The immensity of God is good for us to remember when we think about arguments within the Church; when we can be tempted to throw our toys out of the pram and sulk off. God is bigger than this. We worship God in the Church because that is what is pleasing in His sight, even when there have been disagreements. The immensity of God is good for us to remember when we ponder these pandemic restrictions. We can’t sing, which is a shame. We have to wear a mask, which is a right nuisance. But God is bigger than that and surely we can endure this for His sake, that we might worship Him and receive from Him what He longs to give us.
R.S. Thomas continues with his poem, pondering God, by saying:
I think of Him rather
as an enormous owl
abroad in the shadows,
brushing me sometimes
with His wing so the blood
in my veins freezes, able
to find his way from one
soul to another because
He can see in the dark.
It’s an unusual parallel. I’d not thought of God as being an owl before but they do look quite expansive don’t they? As if they might explode at any moment! But the best thing about the analogy of the owl is when the poet says we’re brushed sometimes by its wing so the blood in my veins freezes: we can imagine a shudder perhaps in such a situation. The owl can find our souls because he can see in the dark. God comes to us, even in the darkness of our own sin. We have a brush with Him at this and every Mass. The bread and the wine become for us His Body and His Blood and through our communion received in them we are just able to touch that which is untouchable and beyond us.
Fr Faber wrote in his glorious hymn, which was written to be sung after Holy Communion,
“Jesus, gentlest Saviour,
God of might and power!
Nature cannot hold thee
Heaven is all too strait
For thine endless glory
And thy royal state.
The word ‘strait’ here does not mean straight line, opposite to bendy. Rather, it means as in a narrow piece of water, a restricted space. Nature and even the expanse of Heaven is too small to contain the wonder of God. Yet He pours Himself out: into human nature in Christ; on the Cross through His pierced side; through the Mass in to our soul and our body. As the hymn continues:
“Yet the hearts of children
Hold what worlds cannot,
And the God of wonders
Loves the lowly spot.”
Yes, God can dwell in the hearts of the child and even the unborn, made in His image. And through Baptism He wants to refashion them by His grace renewing His image within them.

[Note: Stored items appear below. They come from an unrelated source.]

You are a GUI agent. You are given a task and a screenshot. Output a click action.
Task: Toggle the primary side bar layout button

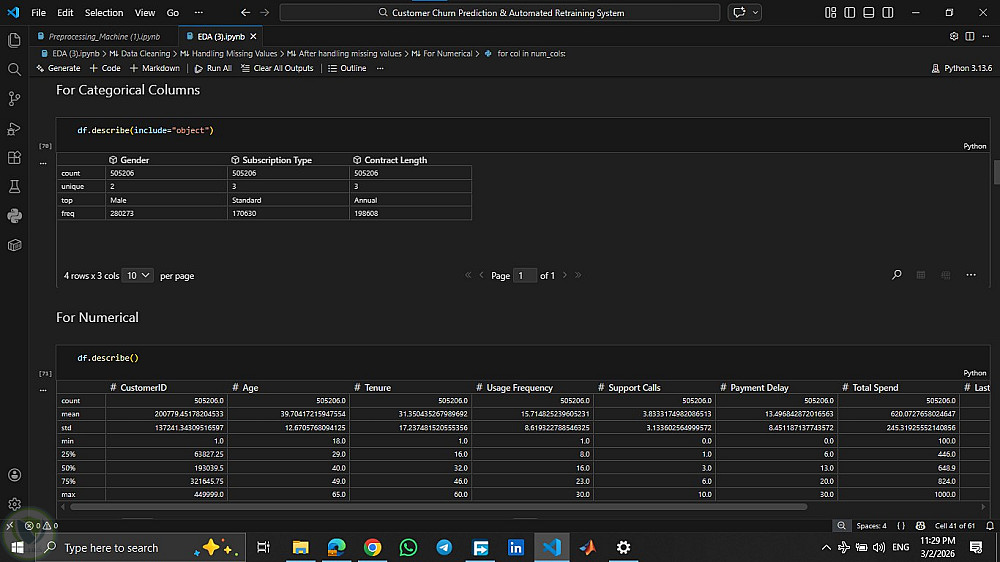[x=848, y=13]
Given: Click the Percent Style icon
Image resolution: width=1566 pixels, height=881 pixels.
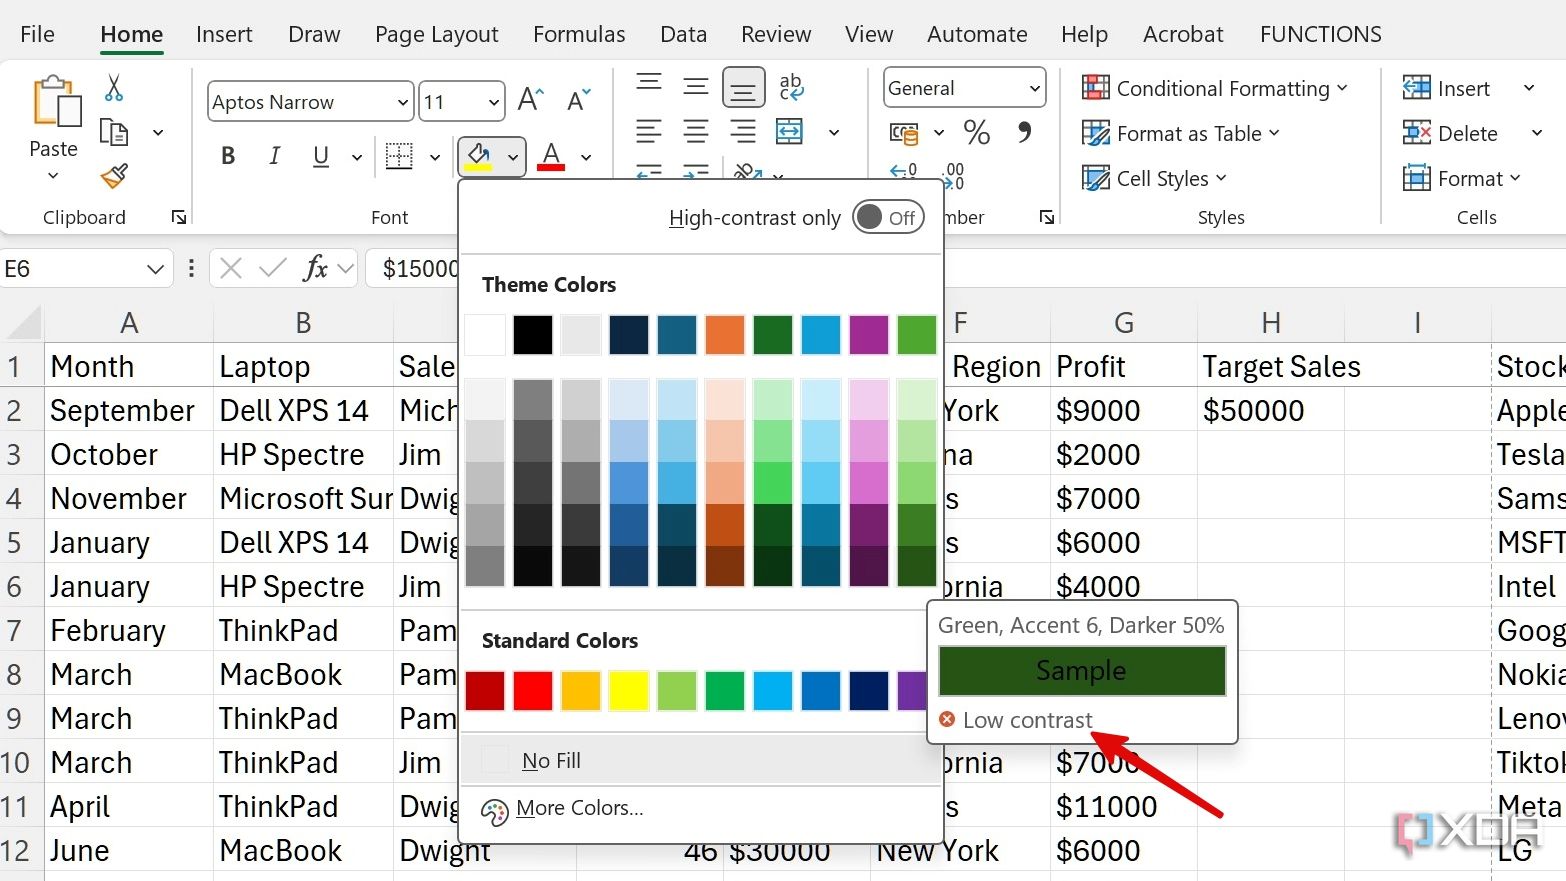Looking at the screenshot, I should (x=976, y=132).
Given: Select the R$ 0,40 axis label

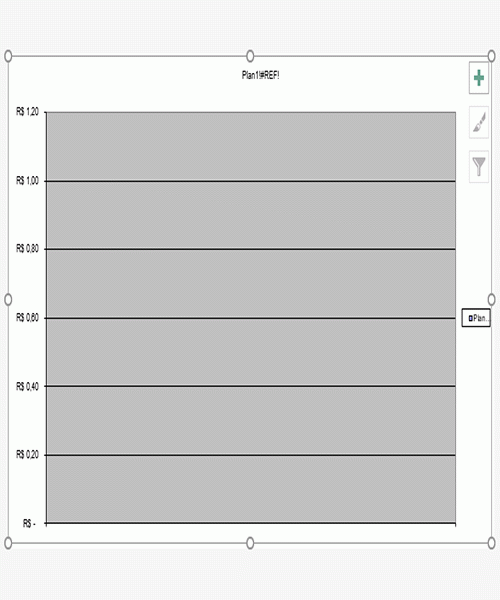Looking at the screenshot, I should 27,386.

This proclamation begins with St Mary Magdalene saying God was bigger than the apostles first realised. “They have taken the Lord out of the tomb and we don’t know where they have put Him,” we heard in the Gospel, Mary explain to Peter to John. In the sequence that was sung we imagine Mary Magdalene witnessing to “the Tomb of Christ who is living … Bright angels attesting … the shroud and napkin resting. Yes, Christ my hope is arisen.” The empty tomb witnesses to this vastness of God, not as originally conjectured because someone had stolen the body, for Mary encounters Christ later, as recorded in John 20. The apostles share this message as we heard in our first reading. Peter proclaims days later to Cornelius: “We can witness to everything Jesus did … three days afterwards God raised Him to life and allowed Him to be seen, not by the whole people but only by certain witnesses.” It behoves God to choose a few and for them to tell the world.
And that’s our calling, my brothers and sisters, to witness to the immensity of God. His generosity and His love which excels all we ever knew. And He is risen! The tomb couldn’t hold Him. Alleluia!